The real drama of sports is hard to capture through the one-dimensional lens of a television camera filming players throwing, catching or shooting a ball. There are so many dynamics that comprise the simple mechanics of sports. Love, friendship, race, humour, and class… the list is seemingly endless. That is why sports films, whether completely fictional or accurate (or lingering somewhere in between), are crucial to and can be so influential in our understanding of sports and athletes. Watching someone catch a ball is simple enough. Comprehending the depth of effort that led that person to be able to catch that ball in triple coverage is a whole different story. Films help us achieve this nuanced understanding.
There are so many classic sports films that it would be a disservice to cinematography to claim that this list is all-encompassing. This is simply my own personal list of the films that I both enjoyed and strongly believe possess artistic merit. The list spans the realm of athletics, from hockey to pool to horseracing, and while I attempted to include a wide variety of sports, I am a firm believer that baseball and football movies tend to be the greatest.

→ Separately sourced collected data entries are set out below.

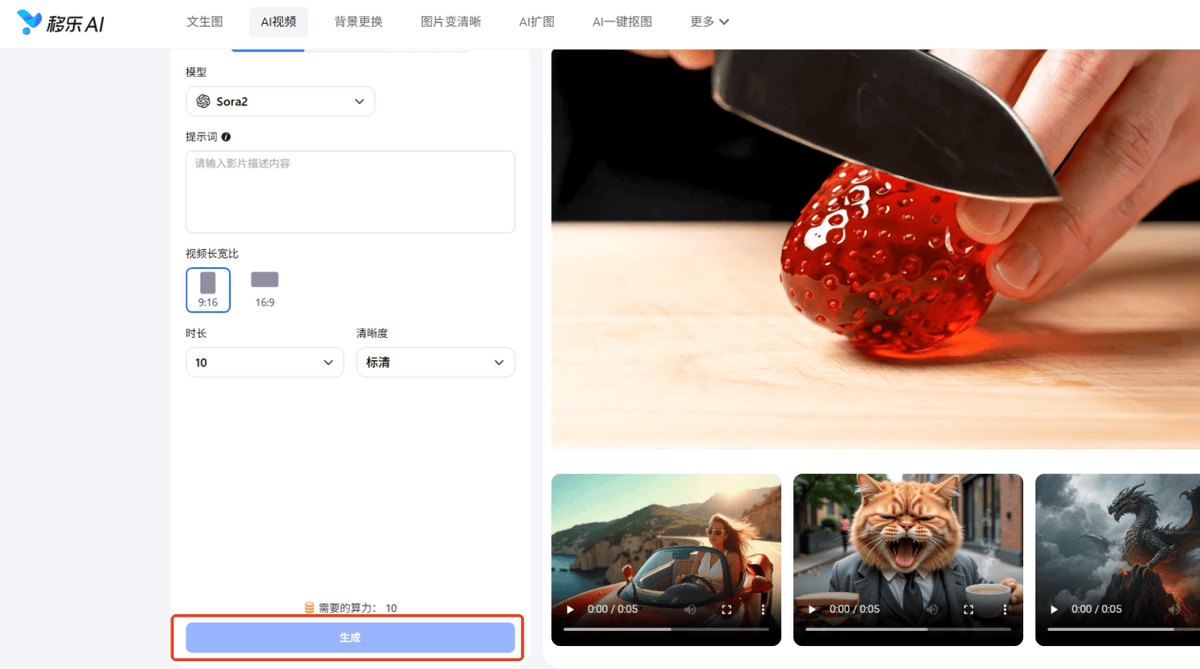The height and width of the screenshot is (669, 1200).
Task: Click the info icon next to 提示词
Action: point(226,137)
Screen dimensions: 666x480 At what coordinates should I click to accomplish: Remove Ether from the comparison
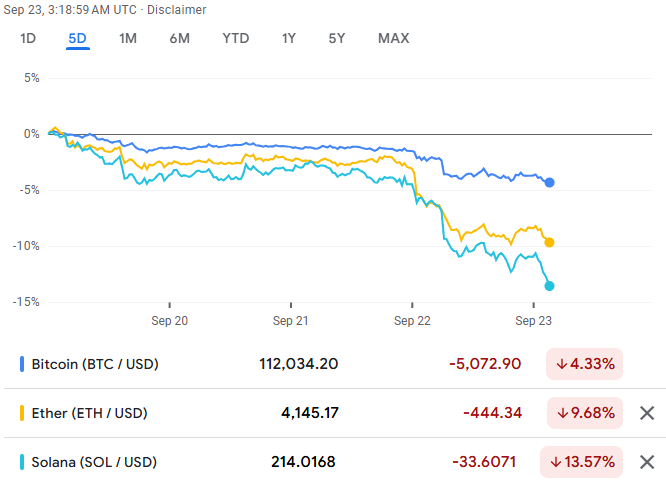647,413
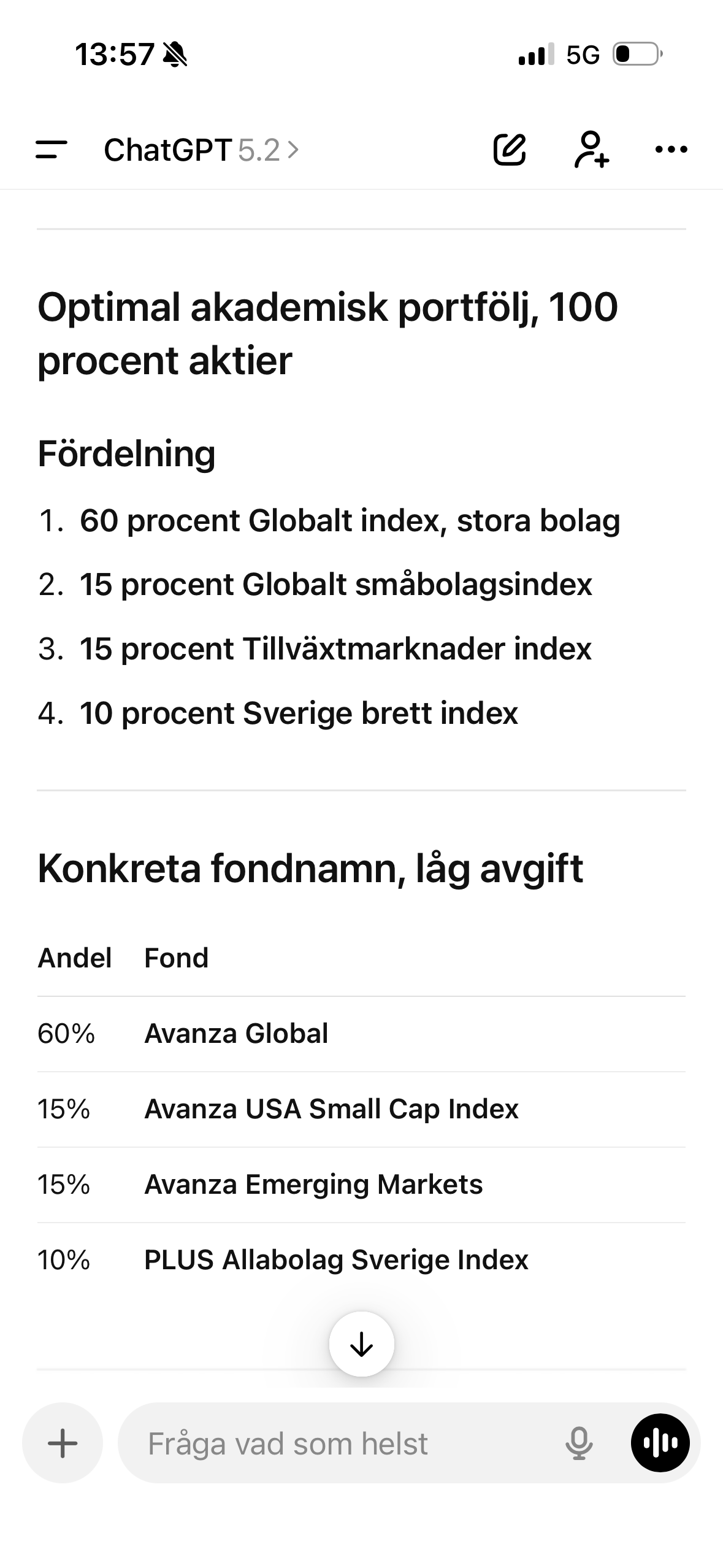Tap the plus attachment button
723x1568 pixels.
(x=63, y=1443)
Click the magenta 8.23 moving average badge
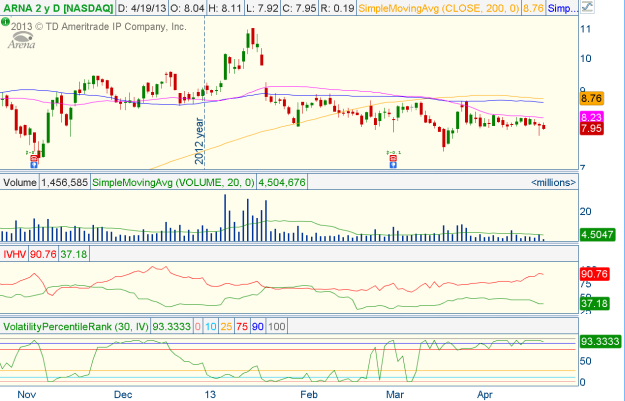Image resolution: width=625 pixels, height=401 pixels. point(590,117)
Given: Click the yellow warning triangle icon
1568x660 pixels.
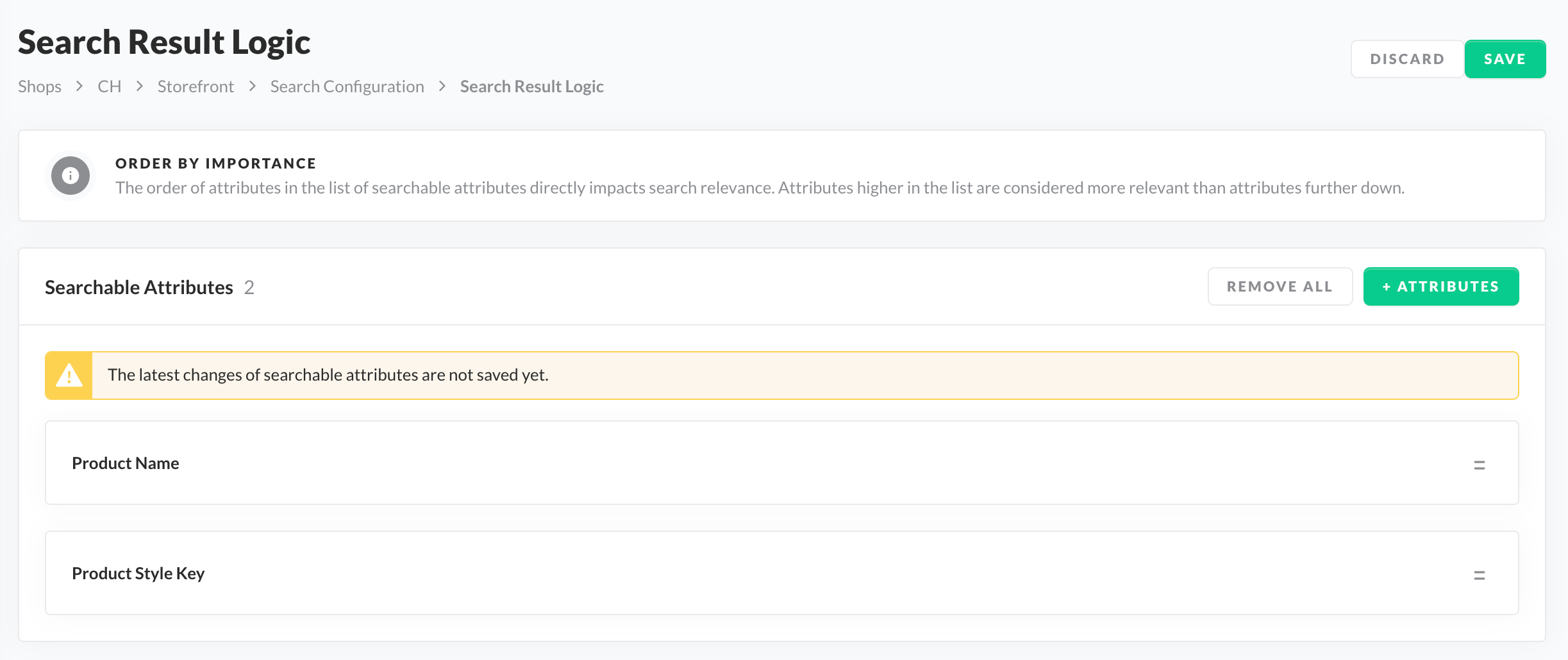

Sports films possess the power to inspire with some of the most motivational quotes in the annals of cinematography. “Ducks fly together.” “I don’t want them to gain another yard.” “Legends never die.” “If you do that, you’ll be perfect.” Haunting lines that are forever immortalized in the hearts and minds of sports fans and non-fans alike. And that is the true beauty of sports films; that they can unite the most die-hard sports fan with a person who has never seen a Super Bowl.
Spoiler Alert: While I have tried to avoid any major spoilers throughout the article, I would suggest skipping over any films you haven’t seen.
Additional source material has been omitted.